In the middle of working on an emotionally heavy piece of journalism, I had a day where I didn’t have too much to do. I took advantage of the lull by deciding to finally watch the Netflix sci-fi drama Sense8.
Sense8 tells the story of eight strangers from different places and backgrounds, who suddenly find themselves mentally and emotionally connected in the wake of a tragic death, due to an unknown evolutionary leap of technological origin. As they attempt to sort out why this happened and what it means for them and for the future of mankind, a mysterious figure named Jonas will work to bring the eight together, while another stranger — simply called “Mr. Whispers” — and his organization is on a mission to hunt down and capture or assassinate them.
The eight strangers (aka “sensates,” get it?) are adults living across the world (Seoul, Mumbai, Nairobi, Chicago, London/Iceland, Berlin, San Francisco, Mexico City).
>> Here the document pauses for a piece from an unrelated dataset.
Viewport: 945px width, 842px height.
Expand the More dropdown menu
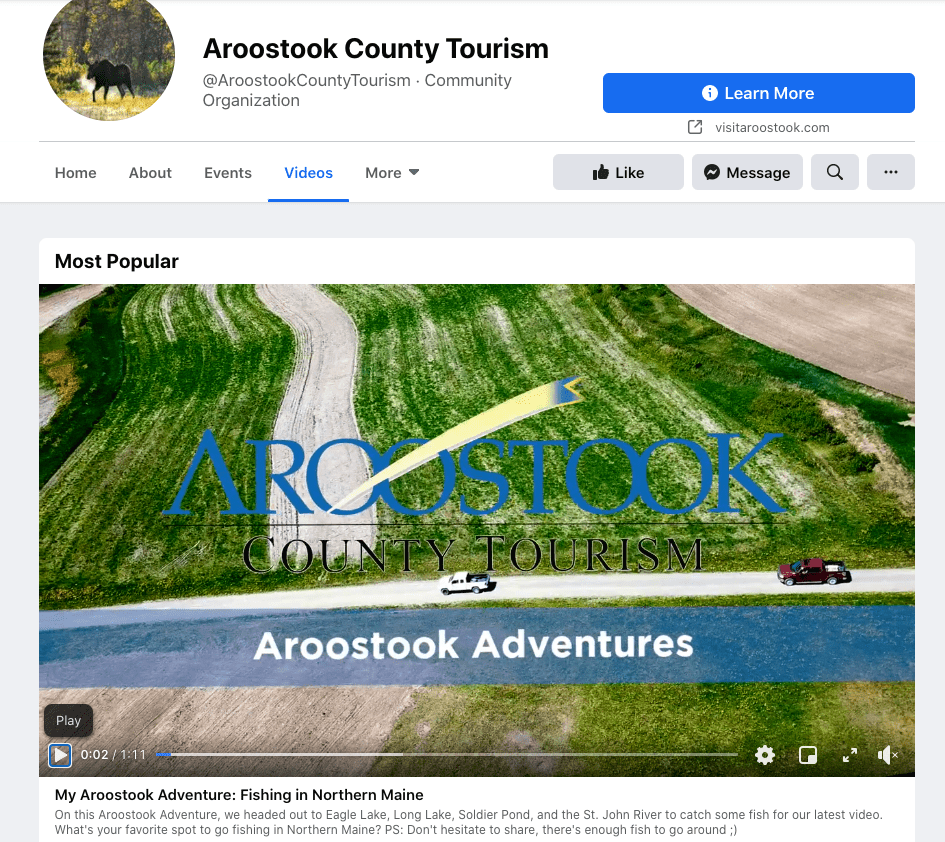[392, 173]
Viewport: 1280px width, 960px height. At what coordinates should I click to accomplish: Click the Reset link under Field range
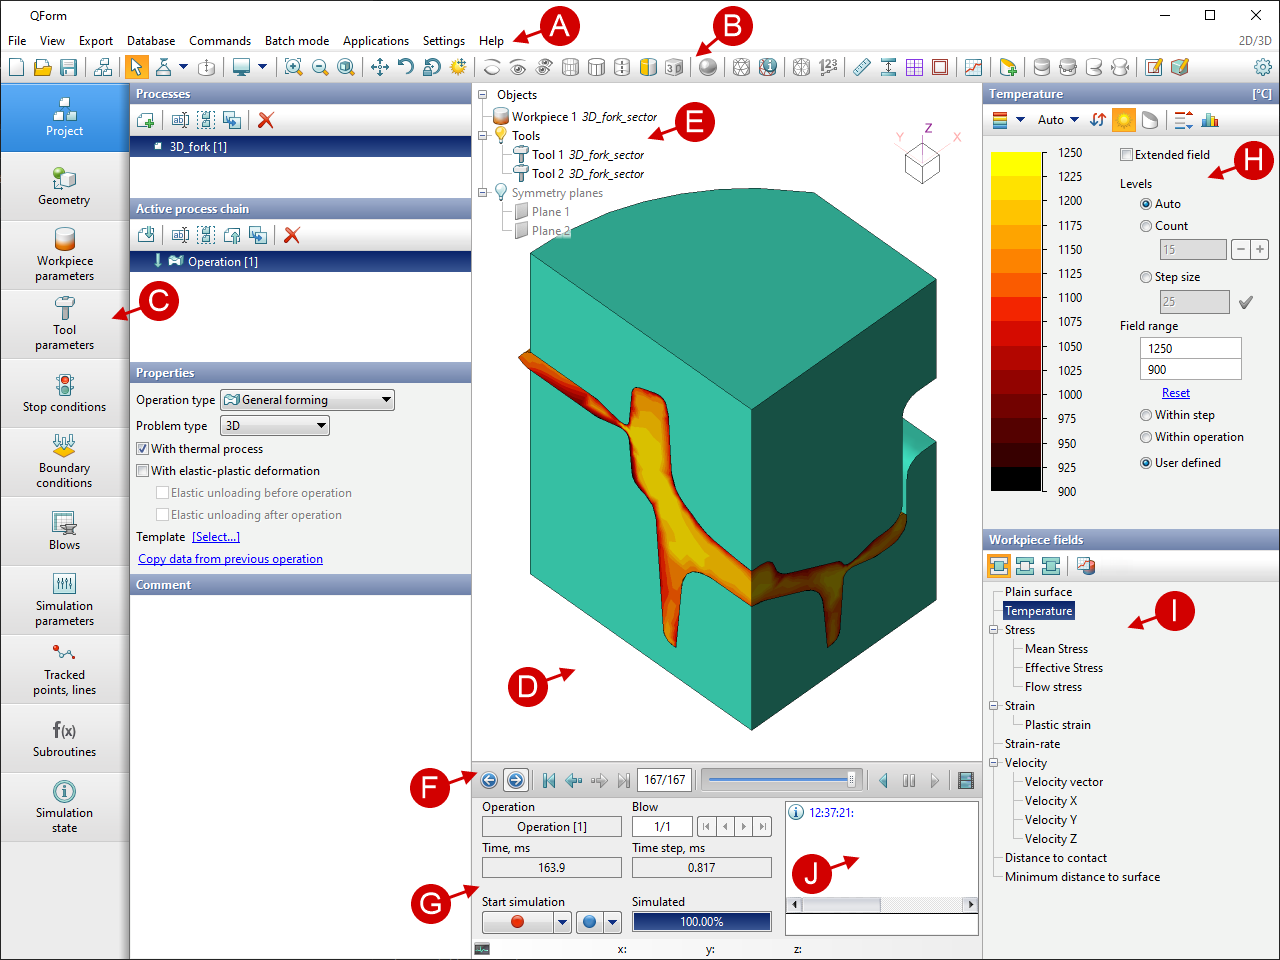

Between the 8, there are characters who are gay, straight, cis, trans, Black, white, Latino, Asian, poor, wealthy, brilliant, violent, criminals, scapegoats, sons, daughters, partners, people with deep and interesting histories (we get flashbacks to all the characters’ childhoods), people who are part of big caring families, others who have cold relationships with theirs, and still others who have made families for themselves that have no tie to blood or genes. Suddenly these 8 people not only can sense each other’s emotions, they share experiences, sometimes one person’s consciousness and knowledge slipping seamlessly into another’s. The 8 have conversations about their feelings and lives, they see where the others live, they console, advise, and encourage each other because they have no other choice (and, I think the show suggests, because they are good people); they are now linked by emotion and they must deal.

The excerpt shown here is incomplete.